* [Records to use]

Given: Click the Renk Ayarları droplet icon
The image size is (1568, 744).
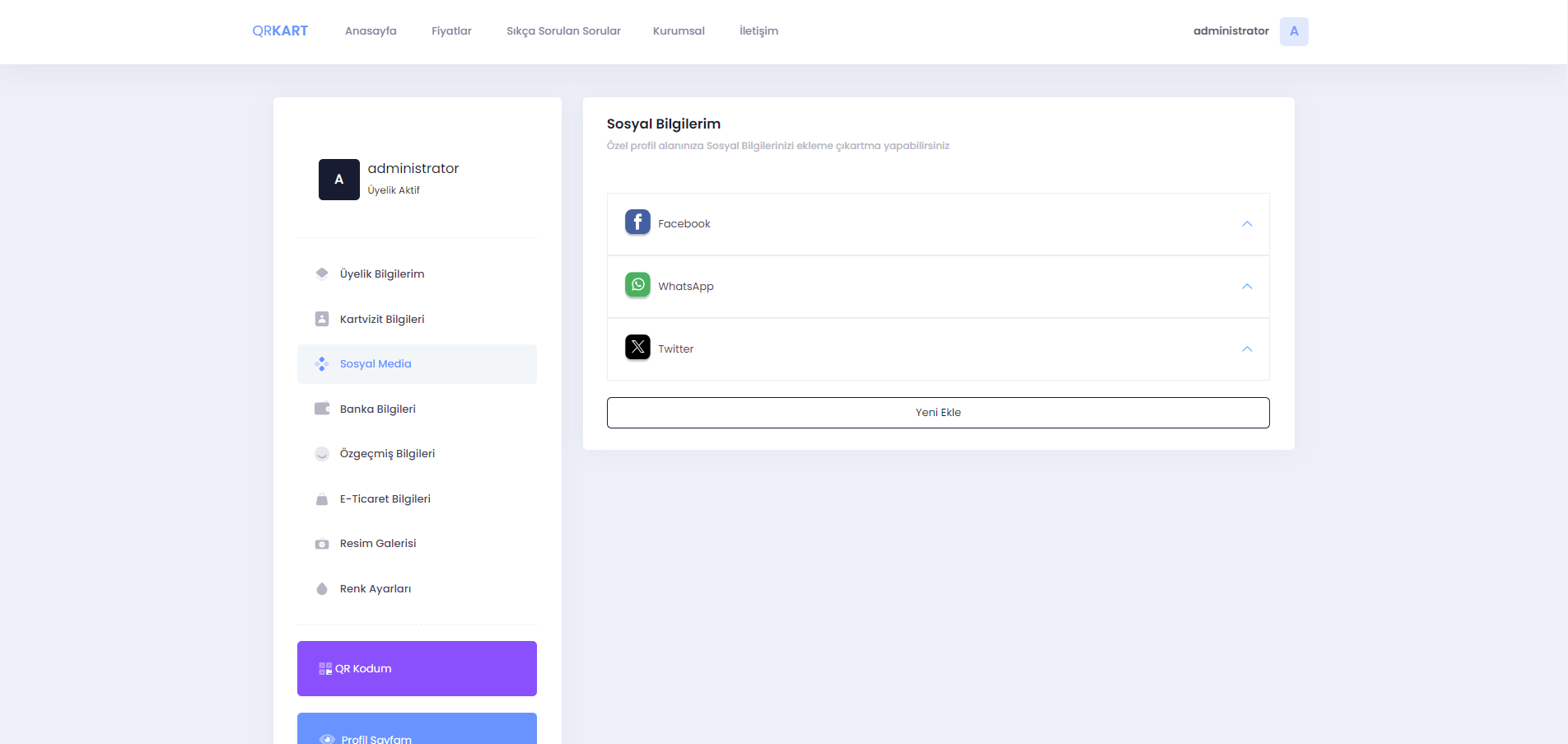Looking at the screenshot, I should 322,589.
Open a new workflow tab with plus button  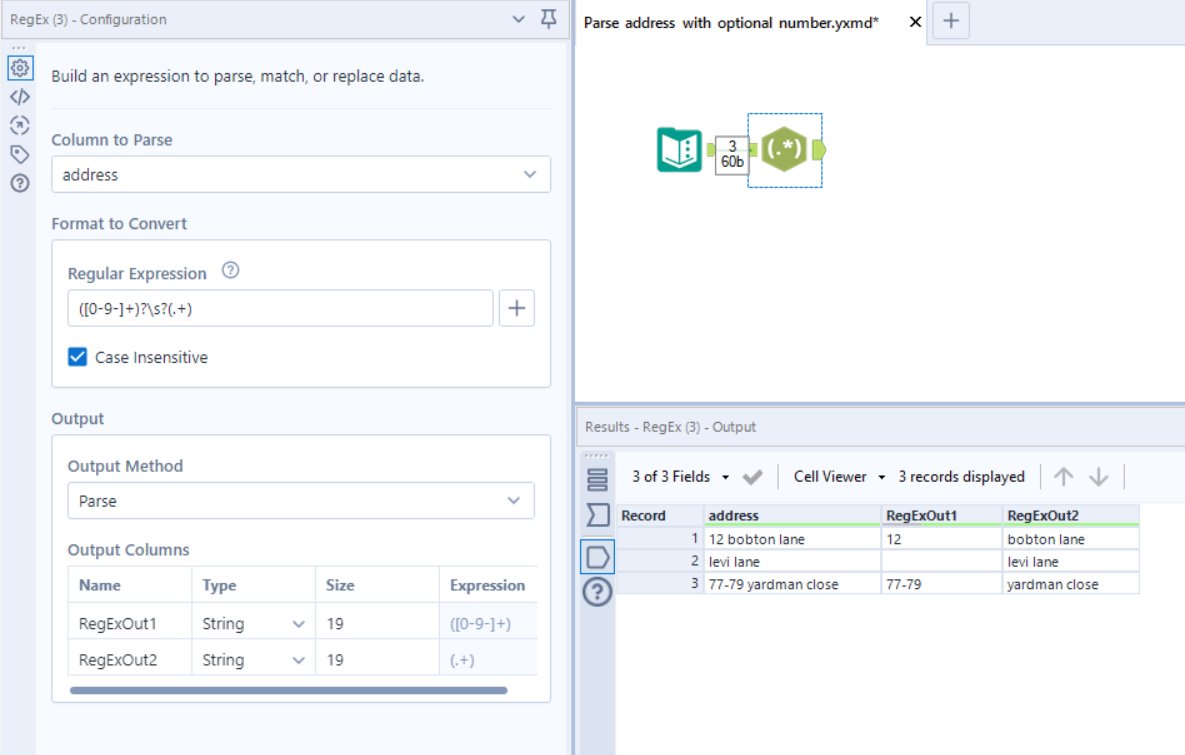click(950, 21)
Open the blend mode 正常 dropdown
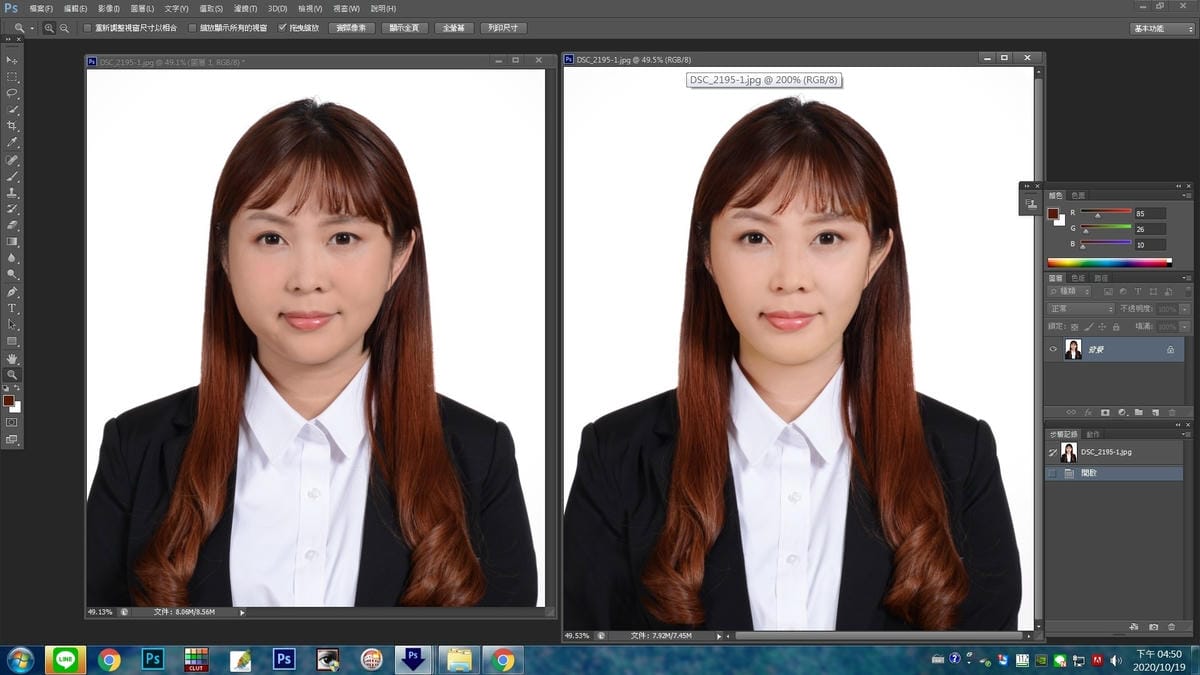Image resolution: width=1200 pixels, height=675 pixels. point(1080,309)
...
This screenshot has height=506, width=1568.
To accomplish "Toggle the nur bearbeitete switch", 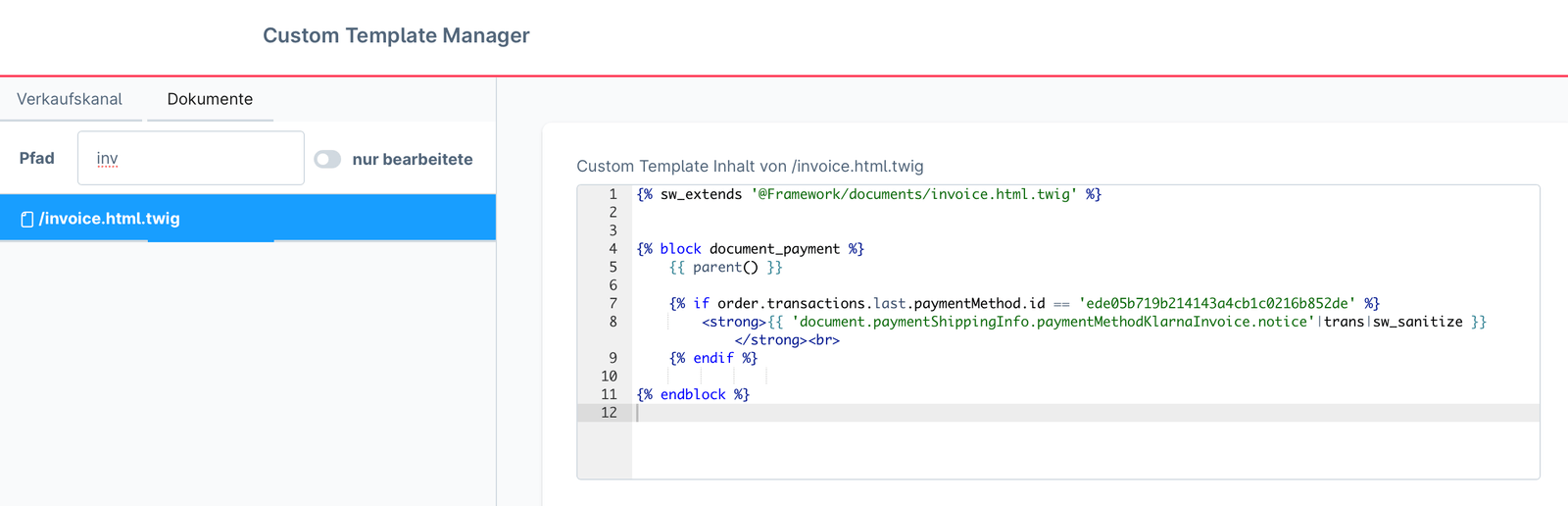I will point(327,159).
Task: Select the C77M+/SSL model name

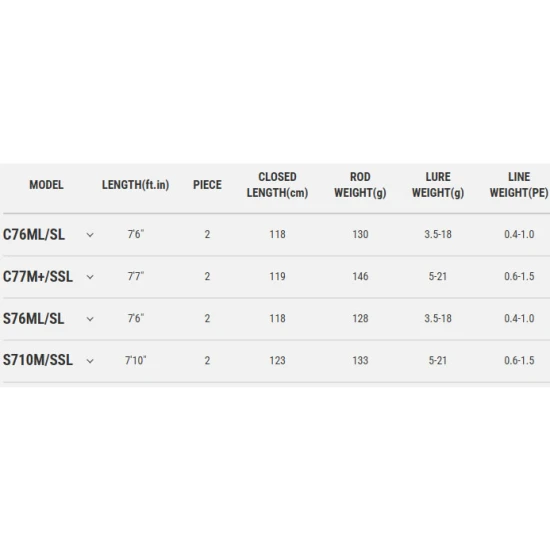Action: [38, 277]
--
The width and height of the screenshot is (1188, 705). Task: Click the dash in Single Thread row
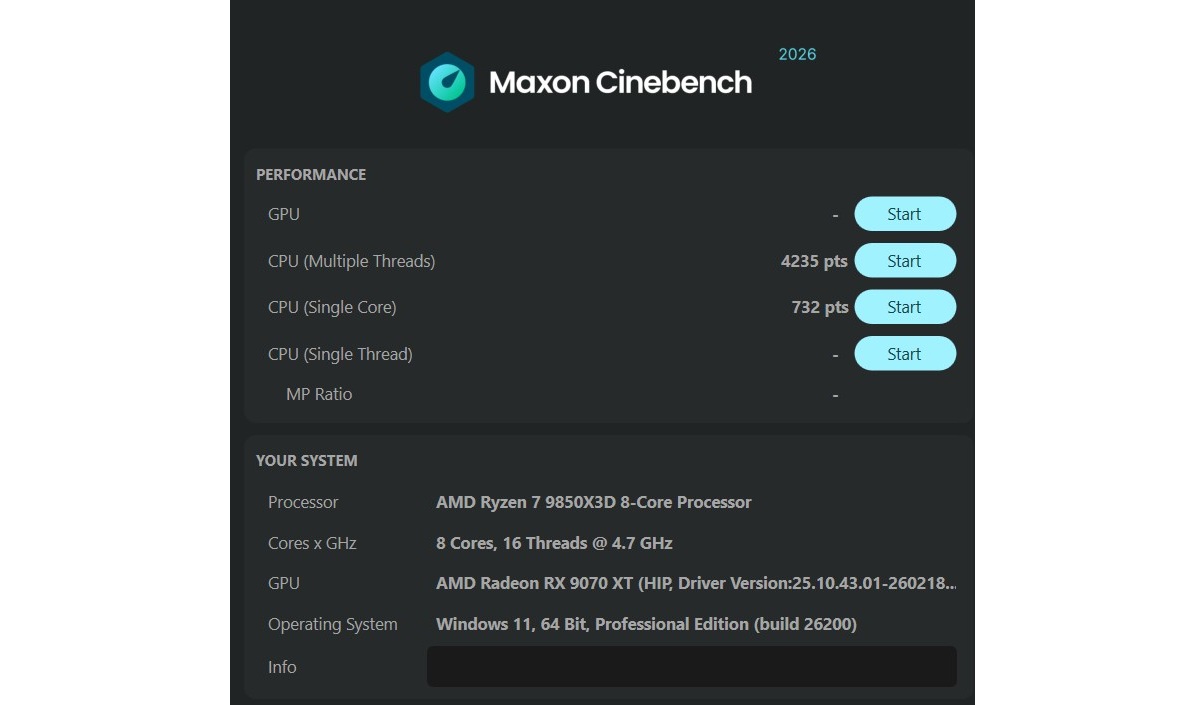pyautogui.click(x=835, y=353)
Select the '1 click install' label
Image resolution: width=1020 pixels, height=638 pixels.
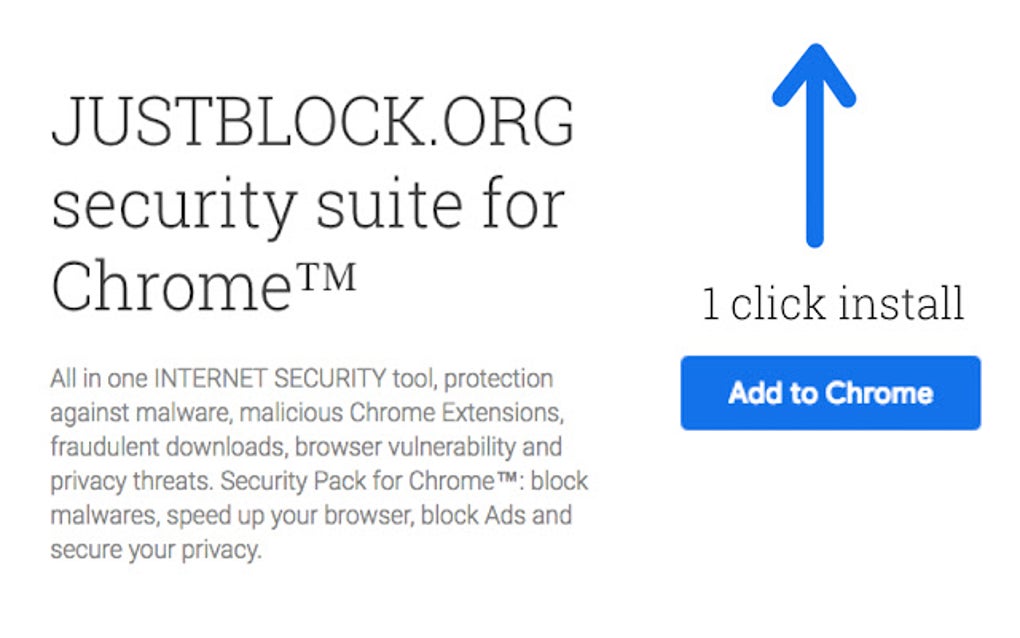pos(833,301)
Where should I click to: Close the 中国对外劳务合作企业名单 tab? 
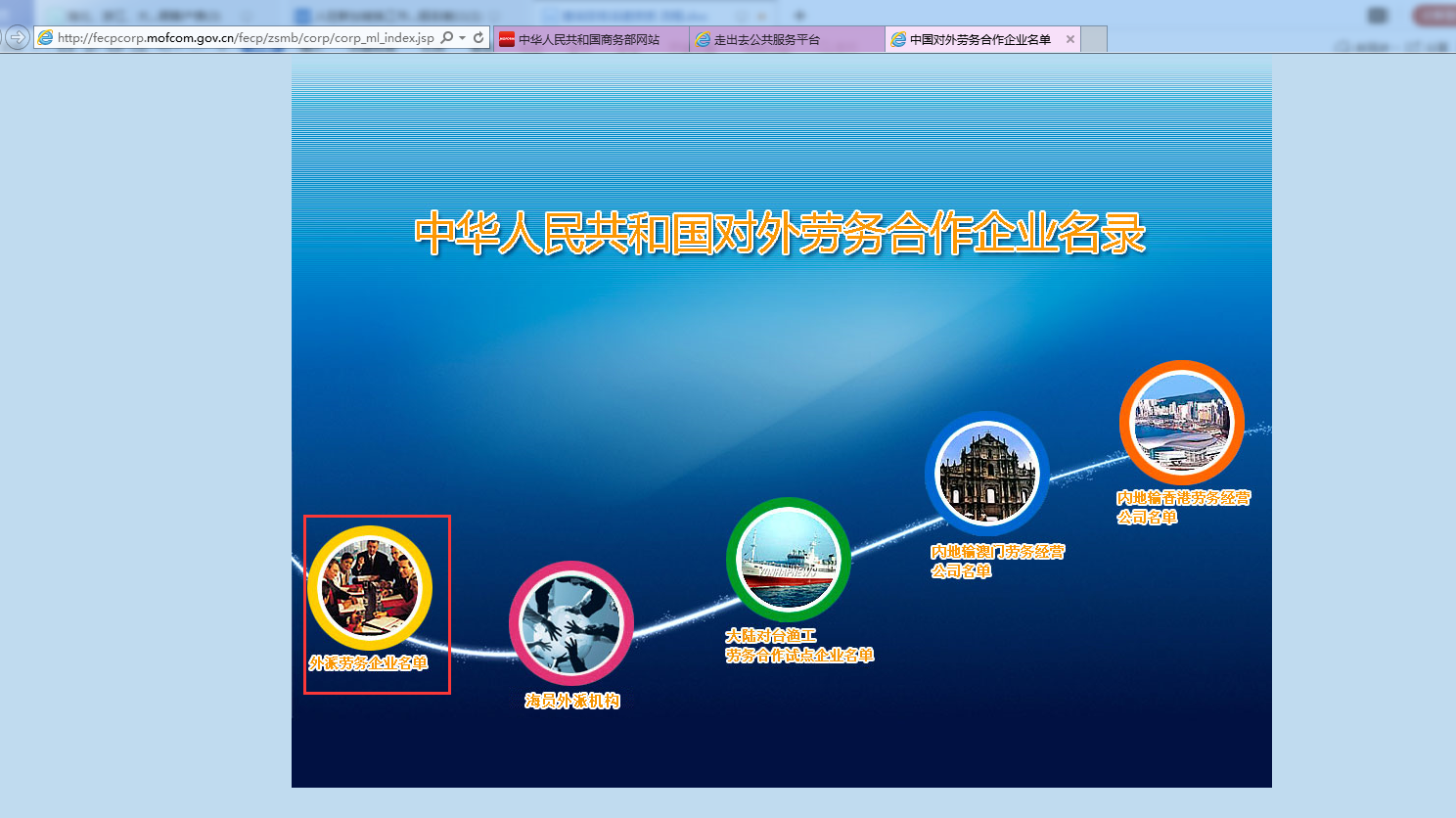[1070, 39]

* [Goal] Please report every line of the records that contains the string "Task", copying each of those lines in full.

* [Correct answer]
Task: Select the C77M+/SSL model name
The width and height of the screenshot is (1188, 705). Task: Click the dash in Single Thread row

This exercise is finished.